DirectWrite font binding
Alternatively, RichEdit controls can call methods on the IProvideFontInfo interface to assign fonts to text runs. During RichEdit control initialization, the client may supply the IProvideFontInfo pointer via a callback to ITextHost::QueryInterface() as done by the XAML RichEditBox and TextBox controls. Or if the client has loaded the Microsoft Office shared library mso.dll, a D2D/DirectWrite RichEdit control will try to create an enhanced IProvideFontInfo object. The latter is a wrapper around the DirectWrite IDWriteFontFallback interface. In principle, this font binding handles all ISO scripts that Windows supports. But it doesn’t handle math-zone font binding.
The methods of IProvideFontInfo are:
- Get default font (the BSTR returned will be freed by the caller of this function)
virtual BSTR GetDefaultFont() = 0;
- Get font face ID to be used for new characters
virtual DWORD GetRunFontFaceId( _In_z_ const wchar_t* pCurrentFontName, // Current font _In_ DWRITE_FONT_WEIGHT weight, // Bold, Extra Bold, ... _In_ DWRITE_FONT_STRETCH stretch, // Condensed, expanded, ... _In_ DWRITE_FONT_STYLE style, // Italic, Oblique, Normal _In_ LCID lcid, // Locale id _In_opt_count_(charCount) const wchar_t* pText, // Input characters _In_ unsigned int charCount, // Character count of pText _In_ DWORD fontFaceIdCurrent, // Current font face Id _Out_ unsigned int& runCount)=0; // Character count for subset of pText covered
- Check if a different font should be used for new characters
virtual IDWriteFontFace* GetFontFace( _In_ DWORD fontFaceId) = 0; // Font ID
- Get name of a font face belonging to a font ID
virtual BSTR GetSerializableFontName( _In_ DWORD fontFaceId) = 0;
The GUID for IProvideFontInfo is 7502135B-17C1-4A25-BDC9-55E6BCB8598A.

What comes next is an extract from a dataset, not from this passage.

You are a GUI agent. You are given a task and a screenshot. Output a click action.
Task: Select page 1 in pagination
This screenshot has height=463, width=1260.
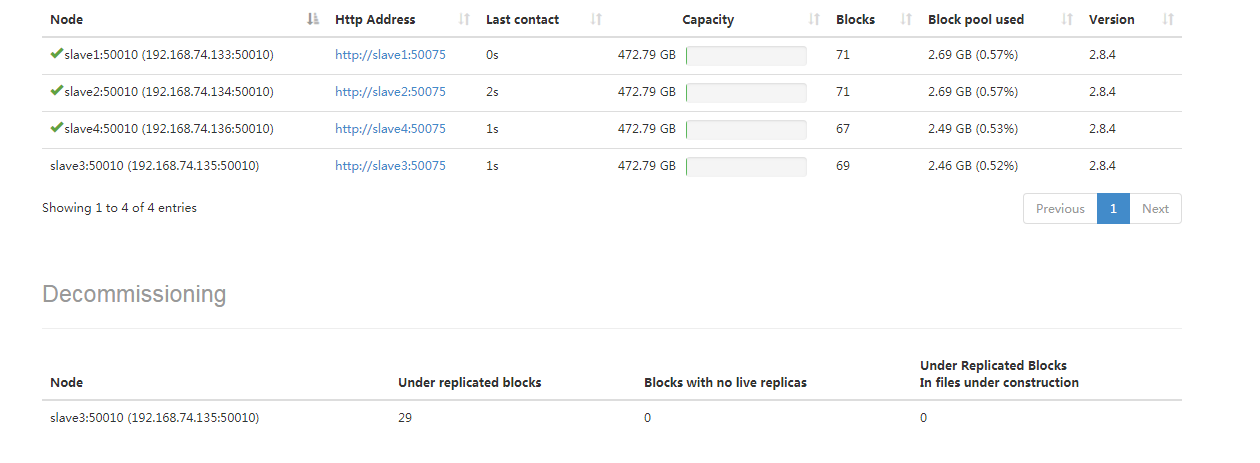1113,209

The Office IProvideFontInfo instantiation includes two extra methods that belong to IProvideFontInfo2 (which inherits from IProvideFontInfo):
- Get Default Font face without saving a fontID
virtual HRESULT GetDefaultFontFace( IDWriteFontFace** pDwriteFontFace) = 0;
- Refresh font-face cache
virtual HRESULT RefreshFontFaceCache( const std::wstring& gdiName) = 0;
The GUID for IProvideFontInfo2 is F71EE023-E909-4F63-B569-EA08956D0004.